→ **What you are asked to do**
Recast every line below as a string in a single JSON array, one string per line, and omit the blank lines.

>> Begin Entries shown

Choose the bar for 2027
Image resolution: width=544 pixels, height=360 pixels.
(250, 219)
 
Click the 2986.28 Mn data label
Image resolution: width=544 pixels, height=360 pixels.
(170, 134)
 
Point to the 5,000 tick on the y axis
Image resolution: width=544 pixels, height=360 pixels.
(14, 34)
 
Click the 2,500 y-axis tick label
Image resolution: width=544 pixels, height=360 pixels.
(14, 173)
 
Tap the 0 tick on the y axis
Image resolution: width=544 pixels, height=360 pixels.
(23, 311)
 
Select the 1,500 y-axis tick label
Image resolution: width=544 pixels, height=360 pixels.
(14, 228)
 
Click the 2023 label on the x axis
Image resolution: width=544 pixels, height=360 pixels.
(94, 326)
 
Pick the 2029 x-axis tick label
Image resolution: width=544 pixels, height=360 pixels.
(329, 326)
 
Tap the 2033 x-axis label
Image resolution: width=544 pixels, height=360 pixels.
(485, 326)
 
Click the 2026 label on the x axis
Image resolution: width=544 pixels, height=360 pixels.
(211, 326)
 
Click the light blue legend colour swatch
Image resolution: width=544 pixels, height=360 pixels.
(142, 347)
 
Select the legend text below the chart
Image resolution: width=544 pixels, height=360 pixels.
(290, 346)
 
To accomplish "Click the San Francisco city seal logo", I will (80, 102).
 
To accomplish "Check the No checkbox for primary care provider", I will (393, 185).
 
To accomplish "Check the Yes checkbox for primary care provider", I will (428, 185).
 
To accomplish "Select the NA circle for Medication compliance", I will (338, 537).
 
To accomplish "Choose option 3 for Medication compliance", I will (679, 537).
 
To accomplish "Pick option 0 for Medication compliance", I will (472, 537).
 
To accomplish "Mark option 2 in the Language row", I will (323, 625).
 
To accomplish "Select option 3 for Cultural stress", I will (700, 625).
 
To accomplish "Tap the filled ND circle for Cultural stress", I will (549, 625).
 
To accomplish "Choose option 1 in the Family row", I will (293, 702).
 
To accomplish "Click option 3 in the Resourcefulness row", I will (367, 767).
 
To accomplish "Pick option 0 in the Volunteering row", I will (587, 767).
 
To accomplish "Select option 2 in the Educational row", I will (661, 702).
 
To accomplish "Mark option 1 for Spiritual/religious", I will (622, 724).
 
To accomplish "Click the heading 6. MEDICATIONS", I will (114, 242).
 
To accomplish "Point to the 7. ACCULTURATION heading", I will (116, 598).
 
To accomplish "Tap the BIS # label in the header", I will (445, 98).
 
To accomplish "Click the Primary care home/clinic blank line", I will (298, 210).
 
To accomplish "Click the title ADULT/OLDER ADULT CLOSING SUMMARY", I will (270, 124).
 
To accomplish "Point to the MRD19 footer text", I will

>> End Entries shown

→ **Final result**
[
  "Choose the bar for 2027",
  "Image resolution: width=544 pixels, height=360 pixels.",
  "(250, 219)",
  "Click the 2986.28 Mn data label",
  "Image resolution: width=544 pixels, height=360 pixels.",
  "(170, 134)",
  "Point to the 5,000 tick on the y axis",
  "Image resolution: width=544 pixels, height=360 pixels.",
  "(14, 34)",
  "Click the 2,500 y-axis tick label",
  "Image resolution: width=544 pixels, height=360 pixels.",
  "(14, 173)",
  "Tap the 0 tick on the y axis",
  "Image resolution: width=544 pixels, height=360 pixels.",
  "(23, 311)",
  "Select the 1,500 y-axis tick label",
  "Image resolution: width=544 pixels, height=360 pixels.",
  "(14, 228)",
  "Click the 2023 label on the x axis",
  "Image resolution: width=544 pixels, height=360 pixels.",
  "(94, 326)",
  "Pick the 2029 x-axis tick label",
  "Image resolution: width=544 pixels, height=360 pixels.",
  "(329, 326)",
  "Tap the 2033 x-axis label",
  "Image resolution: width=544 pixels, height=360 pixels.",
  "(485, 326)",
  "Click the 2026 label on the x axis",
  "Image resolution: width=544 pixels, height=360 pixels.",
  "(211, 326)",
  "Click the light blue legend colour swatch",
  "Image resolution: width=544 pixels, height=360 pixels.",
  "(142, 347)",
  "Select the legend text below the chart",
  "Image resolution: width=544 pixels, height=360 pixels.",
  "(290, 346)",
  "To accomplish \"Click the San Francisco city seal logo\", I will (80, 102).",
  "To accomplish \"Check the No checkbox for primary care provider\", I will (393, 185).",
  "To accomplish \"Check the Yes checkbox for primary care provider\", I will (428, 185).",
  "To accomplish \"Select the NA circle for Medication compliance\", I will (338, 537).",
  "To accomplish \"Choose option 3 for Medication compliance\", I will (679, 537).",
  "To accomplish \"Pick option 0 for Medication compliance\", I will (472, 537).",
  "To accomplish \"Mark option 2 in the Language row\", I will (323, 625).",
  "To accomplish \"Select option 3 for Cultural stress\", I will (700, 625).",
  "To accomplish \"Tap the filled ND circle for Cultural stress\", I will (549, 625).",
  "To accomplish \"Choose option 1 in the Family row\", I will (293, 702).",
  "To accomplish \"Click option 3 in the Resourcefulness row\", I will (367, 767).",
  "To accomplish \"Pick option 0 in the Volunteering row\", I will (587, 767).",
  "To accomplish \"Select option 2 in the Educational row\", I will (661, 702).",
  "To accomplish \"Mark option 1 for Spiritual/religious\", I will (622, 724).",
  "To accomplish \"Click the heading 6. MEDICATIONS\", I will (114, 242).",
  "To accomplish \"Point to the 7. ACCULTURATION heading\", I will (116, 598).",
  "To accomplish \"Tap the BIS # label in the header\", I will (445, 98).",
  "To accomplish \"Click the Primary care home/clinic blank line\", I will (298, 210).",
  "To accomplish \"Click the title ADULT/OLDER ADULT CLOSING SUMMARY\", I will (270, 124).",
  "To accomplish \"Point to the MRD19 footer text\", I will"
]